Kantor berita Reuters melaporkan bahwa seorang pejabat tinggi Amerika Serikat mengungkapkan harapan Washington agar Iran segera menyerahkan proposal tertulis guna menyelesaikan krisis menyusul pembicaraan yang berlangsung di Jenewa. Menteri Luar Negeri Amerika Serikat Marco Rubio dijadwalkan akan terbang ke Israel untuk bertemu dengan Perdana Menteri Israel Benjamin Netanyahu pada Sabtu, 28 Februari 2026, guna mendiskusikan persoalan Iran secara mendalam. Pejabat tersebut juga mencatat bahwa para penasihat keamanan nasional Presiden Amerika Serikat Donald Trump telah membahas isu Iran dalam sebuah pertemuan yang diadakan di Ruang Situasi Gedung Putih pada Kamis, 19 Februari 2026. Dalam konteks yang sama, Presiden Amerika Serikat Donald Trump menegaskan bahwa negaranya mungkin akan terpaksa menggunakan pangkalan militer di Pulau Diego Garcia yang terletak di Samudra Hindia untuk melancarkan serangan terhadap Iran apabila Teheran memutuskan untuk tidak menyepakati sebuah perjanjian nuklir.

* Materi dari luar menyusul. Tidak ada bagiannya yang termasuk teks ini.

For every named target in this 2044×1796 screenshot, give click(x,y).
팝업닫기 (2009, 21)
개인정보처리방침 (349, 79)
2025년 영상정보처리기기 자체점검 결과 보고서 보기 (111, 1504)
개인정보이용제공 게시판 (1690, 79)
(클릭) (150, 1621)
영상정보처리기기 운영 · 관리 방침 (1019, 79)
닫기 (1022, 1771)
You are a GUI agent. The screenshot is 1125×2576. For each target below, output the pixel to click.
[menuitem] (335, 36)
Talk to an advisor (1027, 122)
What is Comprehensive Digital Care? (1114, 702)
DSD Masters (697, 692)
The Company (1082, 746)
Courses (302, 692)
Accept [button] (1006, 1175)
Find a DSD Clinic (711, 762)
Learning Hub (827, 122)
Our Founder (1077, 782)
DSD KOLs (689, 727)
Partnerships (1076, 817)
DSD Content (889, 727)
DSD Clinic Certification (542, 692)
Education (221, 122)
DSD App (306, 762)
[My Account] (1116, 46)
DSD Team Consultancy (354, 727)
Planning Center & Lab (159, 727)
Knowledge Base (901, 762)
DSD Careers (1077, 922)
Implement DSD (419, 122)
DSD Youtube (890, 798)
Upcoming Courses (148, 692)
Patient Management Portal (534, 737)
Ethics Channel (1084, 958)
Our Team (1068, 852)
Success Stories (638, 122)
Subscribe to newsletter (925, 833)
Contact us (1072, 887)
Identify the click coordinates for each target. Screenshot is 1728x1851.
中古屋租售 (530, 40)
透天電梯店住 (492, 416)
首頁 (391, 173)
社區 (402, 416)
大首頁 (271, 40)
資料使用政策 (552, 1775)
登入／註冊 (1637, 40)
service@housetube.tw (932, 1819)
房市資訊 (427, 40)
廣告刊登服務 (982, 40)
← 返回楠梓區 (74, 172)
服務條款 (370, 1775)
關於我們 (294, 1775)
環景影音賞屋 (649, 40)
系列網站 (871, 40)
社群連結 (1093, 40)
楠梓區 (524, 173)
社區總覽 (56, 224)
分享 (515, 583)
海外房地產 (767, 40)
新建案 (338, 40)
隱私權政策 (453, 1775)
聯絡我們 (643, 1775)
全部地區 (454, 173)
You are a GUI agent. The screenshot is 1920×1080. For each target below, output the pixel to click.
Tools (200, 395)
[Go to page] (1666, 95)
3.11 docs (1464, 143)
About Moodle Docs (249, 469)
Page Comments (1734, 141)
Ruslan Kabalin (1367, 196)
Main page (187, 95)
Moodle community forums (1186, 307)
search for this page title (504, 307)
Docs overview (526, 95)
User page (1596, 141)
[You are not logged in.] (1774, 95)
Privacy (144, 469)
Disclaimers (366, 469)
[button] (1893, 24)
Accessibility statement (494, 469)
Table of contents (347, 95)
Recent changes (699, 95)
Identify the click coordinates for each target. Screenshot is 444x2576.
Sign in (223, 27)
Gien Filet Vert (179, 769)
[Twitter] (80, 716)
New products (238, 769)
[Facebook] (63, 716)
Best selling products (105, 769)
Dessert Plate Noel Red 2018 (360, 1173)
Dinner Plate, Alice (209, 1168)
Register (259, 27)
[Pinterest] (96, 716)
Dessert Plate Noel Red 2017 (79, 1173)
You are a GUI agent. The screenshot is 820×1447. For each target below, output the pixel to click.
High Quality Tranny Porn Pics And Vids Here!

Juru Bicara Gedung Putih Caroline Leavitt mengumumkan pada Rabu, 18 Februari 2026, bahwa Amerika Serikat memiliki banyak argumen kuat yang membenarkan dilakukannya serangan terhadap Iran, meskipun ia juga menyatakan bahwa langkah paling bijaksana bagi Teheran adalah mengupayakan kesepakatan guna menghindari terjadinya konflik bersenjata. Caroline Leavitt menambahkan bahwa terdapat ekspektasi bagi pihak Iran untuk kembali membawa rincian teknis dalam waktu dua minggu ke depan, walau ia mengakui bahwa kemajuan yang dicapai dalam pembahasan berkas nuklir Iran saat ini masih tergolong terbatas.
Dua putaran pembicaraan tidak langsung antara Amerika Serikat dan Iran mengenai program nuklir telah diluncurkan di Muscat dan Jenewa di tengah meningkatnya ketegangan di kawasan serta penguatan kehadiran militer Washington, sementara pihak Teheran tetap menegaskan kepatuhannya terhadap hak nuklir yang sah sesuai dengan perjanjian internasional. Putaran negosiasi ini berlangsung setelah kegagalan pembicaraan tahun lalu yang bertepatan dengan agresi Israel terhadap Iran, di mana Amerika Serikat turut melakukan intervensi melalui pengeboman terhadap sejumlah fasilitas nuklir milik Iran. Menanggapi situasi tersebut, Presiden Iran Masoud Pezeshkian menyatakan pada Rabu, 18 Februari 2026, bahwa Amerika Serikat, Eropa, dan pihak Zionis tidak menginginkan Iran untuk mandiri, sehingga diperlukan persatuan nasional yang kuat untuk memecahkan masalah rakyat. Masoud Pezeshkian menekankan bahwa Iran akan tetap teguh dan meyakini bahwa persatuan akan mampu menggagalkan rencana musuh yang ingin menghambat kemajuan bangsa.
Pernyataan Presiden Iran Masoud Pezeshkian tersebut muncul di tengah ancaman militer Amerika Serikat yang terus berlanjut serta adanya kerusuhan bersenjata di dalam negeri Iran yang diduga digerakkan oleh pihak eksternal, terutama badan intelijen Mossad dan Amerika Serikat, dengan tujuan menyebarkan kekacauan. Komentar ini juga disampaikan pada saat putaran negosiasi tidak langsung masih berjalan di Muscat dan Jenewa, di mana Teheran terus menekankan keseriusan pendekatannya dalam mempresentasikan proposal yang konstruktif. Menanggapi ancaman Amerika Serikat yang menyertai proses negosiasi tersebut, Pemimpin Revolusi dan Republik Islam Iran Ayatullah Sayyid Ali Khamenei menyatakan pada Selasa, 17 Februari 2026, bahwa pihak lawan terus mengeklaim telah mengirimkan kapal induk ke arah Iran sebagai bentuk intimidasi. Ayatullah Sayyid Ali Khamenei menegaskan bahwa meskipun kapal induk adalah perangkat militer yang berbahaya, Iran memiliki senjata yang jauh lebih mematikan yang mampu menenggelamkan kapal induk tersebut ke dasar laut jika agresi benar-benar terjadi.